The sesquicentennial of Abraham Lincoln’s first inauguration

Most Sundays, my family crosses the threshold of St. John’s Church, Lafayette Square to attend church.  This little yellow parish across the street from the White House has stood since 1815.  Each President since James Madison has visited there for services.  More importantly to me, it is the church where I was married and where my son was baptized.

Like many old style Episcopal churches, St. John’s doesn’t have one central aisle – a fact that, as our rector is fond of mentioning, has perturbed many a bride over the years.  There are two, one on the left, and one on the right.  My wife and I have sat near the front on the right aisle for years now.  Each time we move up that right aisle to our seats, we pass what has become known as the “Lincoln Pew.”  President Lincoln, especially after the death of his son Willie in 1862, would quietly slip across Lafayette Square to attend evening services at my church.  So as not to interrupt the service with his presence, he usually sat in the last pew on the right, and would leave a few minutes before the service ended.  I have sat in the pew a few times, just to get a glimpse of the church from the point of view President Lincoln so often had.  That is my closest tie to Lincoln and one I think of often – each time I pass that pew.

150 years ago today – March 4, 1861 – Lincoln stood a few miles away, up Pennsylvania Avenue and not so far from the White House and the little yellow church across the street.  He stood on the east portico of the Capitol, the half finished great dome looming above the crowd, and took the oath of office as the 16th President of the United States. A crowd of 25,000 was in attendance to witness what some thought might be the last peaceful transfer of power in American history.  The American experiment was hanging by a thread.
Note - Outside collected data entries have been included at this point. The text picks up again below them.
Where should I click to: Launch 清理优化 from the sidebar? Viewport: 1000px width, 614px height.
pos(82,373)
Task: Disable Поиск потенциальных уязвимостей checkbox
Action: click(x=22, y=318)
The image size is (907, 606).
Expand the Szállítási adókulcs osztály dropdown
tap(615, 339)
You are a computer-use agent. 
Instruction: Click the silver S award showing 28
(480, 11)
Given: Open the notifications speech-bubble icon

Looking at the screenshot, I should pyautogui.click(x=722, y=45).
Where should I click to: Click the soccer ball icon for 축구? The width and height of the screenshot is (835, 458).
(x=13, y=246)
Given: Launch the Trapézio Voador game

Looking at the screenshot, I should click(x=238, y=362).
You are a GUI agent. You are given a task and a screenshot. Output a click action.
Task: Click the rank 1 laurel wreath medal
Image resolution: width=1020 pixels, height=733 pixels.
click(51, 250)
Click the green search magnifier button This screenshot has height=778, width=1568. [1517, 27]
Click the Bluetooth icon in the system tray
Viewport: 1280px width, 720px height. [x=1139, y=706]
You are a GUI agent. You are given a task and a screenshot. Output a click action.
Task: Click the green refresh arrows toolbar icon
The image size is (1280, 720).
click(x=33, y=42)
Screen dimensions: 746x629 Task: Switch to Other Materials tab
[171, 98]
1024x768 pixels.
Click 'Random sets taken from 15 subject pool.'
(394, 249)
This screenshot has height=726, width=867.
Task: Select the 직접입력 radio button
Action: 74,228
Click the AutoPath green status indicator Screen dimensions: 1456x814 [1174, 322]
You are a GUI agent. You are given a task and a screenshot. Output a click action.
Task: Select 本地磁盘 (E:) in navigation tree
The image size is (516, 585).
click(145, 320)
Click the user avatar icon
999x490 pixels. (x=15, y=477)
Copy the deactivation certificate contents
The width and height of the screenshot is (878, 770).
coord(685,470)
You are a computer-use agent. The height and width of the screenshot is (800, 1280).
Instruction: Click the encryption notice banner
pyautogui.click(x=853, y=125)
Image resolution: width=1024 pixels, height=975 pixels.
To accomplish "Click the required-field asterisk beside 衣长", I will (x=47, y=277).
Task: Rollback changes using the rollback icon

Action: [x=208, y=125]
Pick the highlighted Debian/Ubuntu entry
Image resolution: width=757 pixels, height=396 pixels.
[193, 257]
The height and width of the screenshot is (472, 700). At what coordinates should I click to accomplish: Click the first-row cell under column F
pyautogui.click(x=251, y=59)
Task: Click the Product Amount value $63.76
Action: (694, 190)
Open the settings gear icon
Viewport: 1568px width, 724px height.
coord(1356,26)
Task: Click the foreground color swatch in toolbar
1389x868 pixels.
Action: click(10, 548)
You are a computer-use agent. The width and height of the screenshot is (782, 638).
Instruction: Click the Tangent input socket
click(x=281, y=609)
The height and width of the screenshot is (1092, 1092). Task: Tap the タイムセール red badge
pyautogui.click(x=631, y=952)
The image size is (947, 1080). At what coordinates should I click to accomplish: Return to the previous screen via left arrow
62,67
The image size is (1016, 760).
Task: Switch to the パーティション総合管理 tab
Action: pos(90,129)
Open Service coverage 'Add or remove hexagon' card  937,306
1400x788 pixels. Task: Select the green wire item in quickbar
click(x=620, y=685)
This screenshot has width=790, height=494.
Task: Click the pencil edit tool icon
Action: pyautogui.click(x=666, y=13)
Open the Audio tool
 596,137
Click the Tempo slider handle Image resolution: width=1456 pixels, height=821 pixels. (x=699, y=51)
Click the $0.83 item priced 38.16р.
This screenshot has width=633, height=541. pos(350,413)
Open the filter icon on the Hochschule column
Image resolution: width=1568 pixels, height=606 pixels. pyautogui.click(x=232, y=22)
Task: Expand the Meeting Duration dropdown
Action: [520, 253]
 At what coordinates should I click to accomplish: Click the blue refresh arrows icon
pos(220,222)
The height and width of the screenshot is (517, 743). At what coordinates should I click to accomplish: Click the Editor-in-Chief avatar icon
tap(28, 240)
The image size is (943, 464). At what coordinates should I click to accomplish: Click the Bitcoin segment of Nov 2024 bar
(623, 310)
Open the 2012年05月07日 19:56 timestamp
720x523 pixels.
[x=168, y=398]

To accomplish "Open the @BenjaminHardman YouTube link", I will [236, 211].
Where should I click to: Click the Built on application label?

Lincoln had an impossible task before him, and his first inaugural speech eloquently attempted to accomplish that task.  Almost begging the south to stop their march towards secession and war, he said: “We are not enemies, but friends. We must not be enemies. Though passion may have strained it must not break our bonds of affection. The mystic chords of memory, stretching from every battlefield and patriot grave to every living heart and hearthstone all over this broad land, will yet swell the chorus of the Union, when again touched, as surely they will be, by the better angels of our nature.

It was a futile effort, and even his eloquent words were not enough to keep the union from tearing itself apart.  But through Lincoln’s steadfast and unwavering support of the Constitution and our Union of states, he held the nation together, won the war, gave birth to the modern Republican party, and left an indelible mark on the country he loved that still exists to this day.

I know that many of my fellow southerners still revile Lincoln, accuse him of barbarity, of trampling upon the Constitution, of waging total war on the south and being responsible for such devastation that even today the wounds of the war remain in some pockets of America.  I used to feel this way when I was younger.  But as I matured, and as I approached Mr. Lincoln with an open mind and a willingness to learn, I came to realize that he was one of the best political minds of his day, a man of integrity and wisdom, who had a vision for America and the strength and drive we needed at that most critical time in our history.  He did what he had to do, what he must have done, to secure the blessings of liberty for all Americans and for our posterity.  He has come to be, along with Washington and Theodore Roosevelt, one of my political heroes and I am proud that we in the Republican party can claim him as one of our own.  I firmly believe that were he alive today, Mr. Lincoln would be as welcome in our Republican party as he was 150 years ago. I would certainly welcome his eloquence, his political savvy and his homespun good humor.  It would be a refreshing change from the politics of today.  But no one standing in that crowd so long ago knew that someday he would be ranked among our greatest presidents.  They simply knew that he was a simple man from the frontier western state of Illinois and that his election had hardened the hearts of many of their countrymen for war.

March 4, 1861 marked the end of one chapter in American history and the beginning of another.  Less than two months later, the nation would be embroiled in the most devastating conflict in our history.  More Americans would die during the war between the states than in any of our other wars.

I hope that all of us take a few moments today to think about how far we as a nation and we as a united people have come since that bright, sunny Monday morning in March, 150 years ago today.